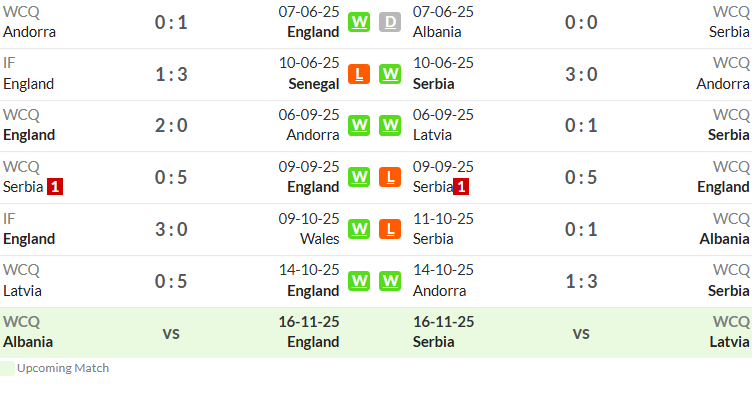Click the W badge for Andorra vs Serbia 1:3
Image resolution: width=752 pixels, height=401 pixels.
(390, 281)
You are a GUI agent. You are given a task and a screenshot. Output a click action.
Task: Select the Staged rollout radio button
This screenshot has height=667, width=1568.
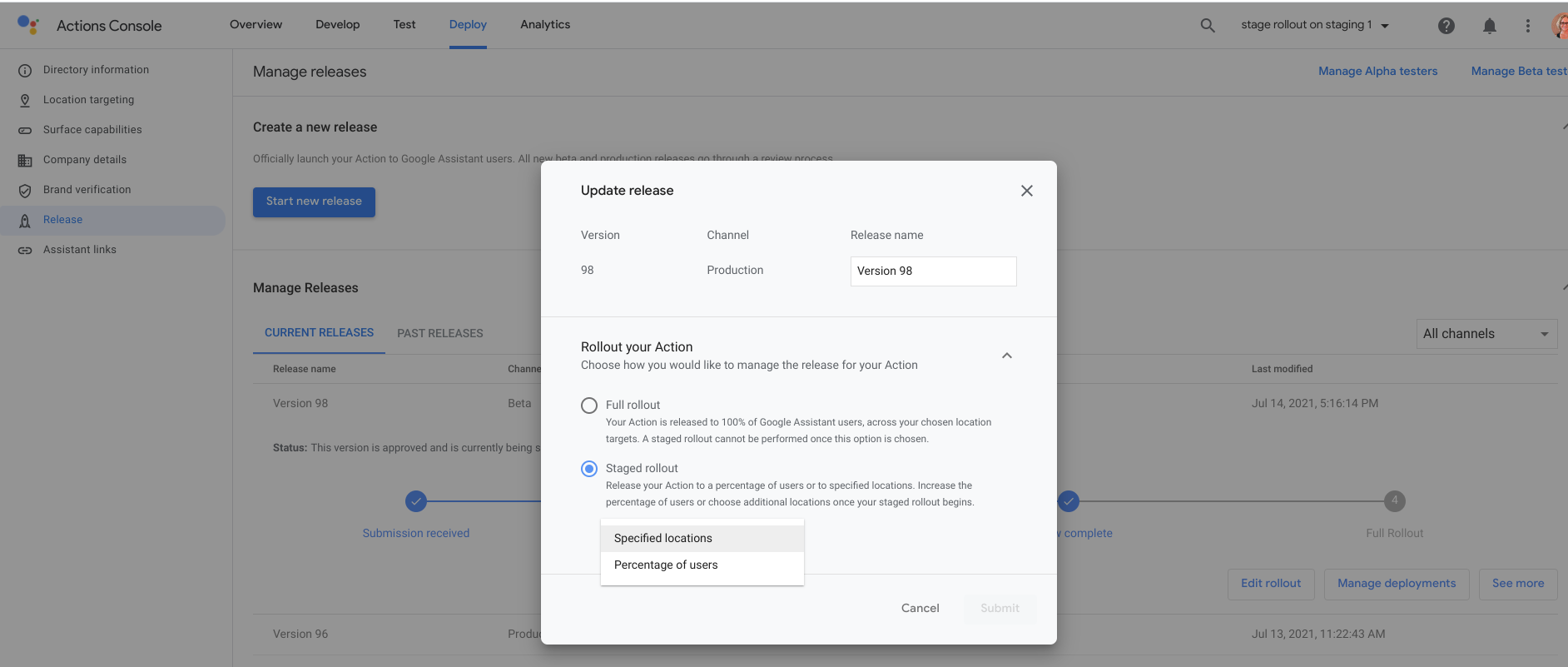pos(589,469)
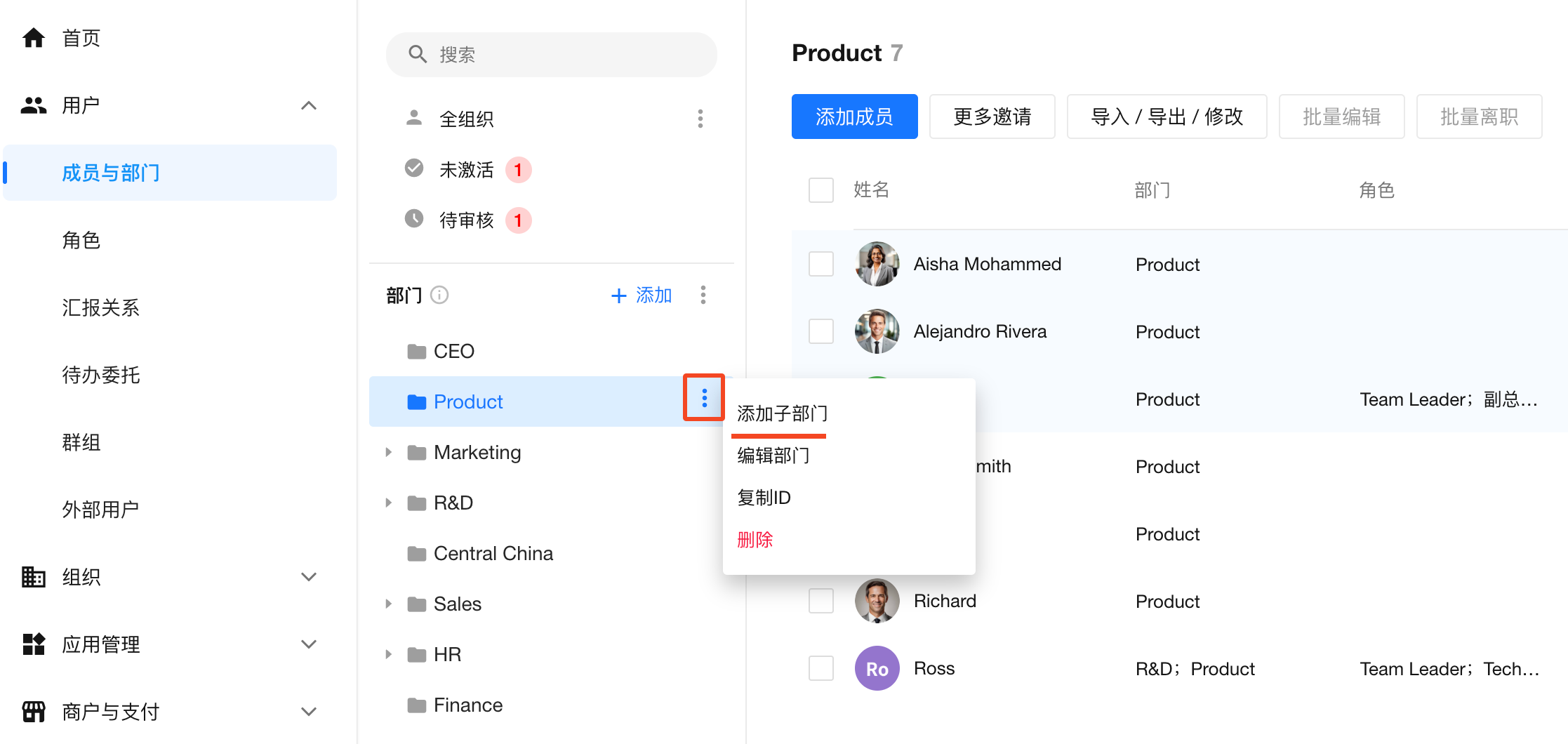Image resolution: width=1568 pixels, height=744 pixels.
Task: Collapse the 用户 sidebar section
Action: click(308, 105)
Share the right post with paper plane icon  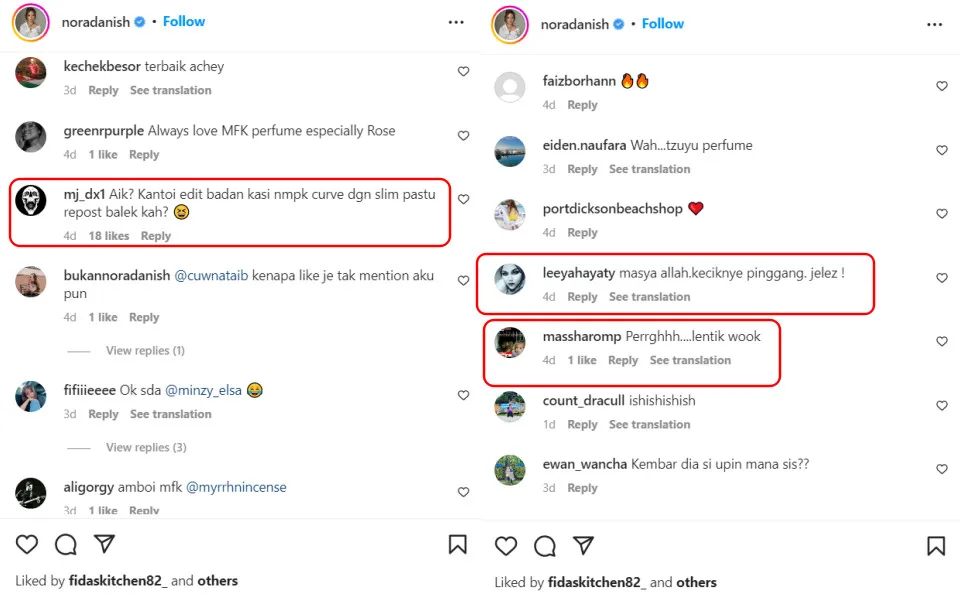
########
*The task*: Please write out the material from the line containing "This screenshot has height=667, width=1568." to its final line, both inclusive, exactly as it appears; pictures are not part of the copy.

*Answer area*:
This screenshot has height=667, width=1568.
pos(589,469)
Image resolution: width=1568 pixels, height=744 pixels.
Task: Collapse the 用户 sidebar section
Action: click(308, 105)
Share the right post with paper plane icon  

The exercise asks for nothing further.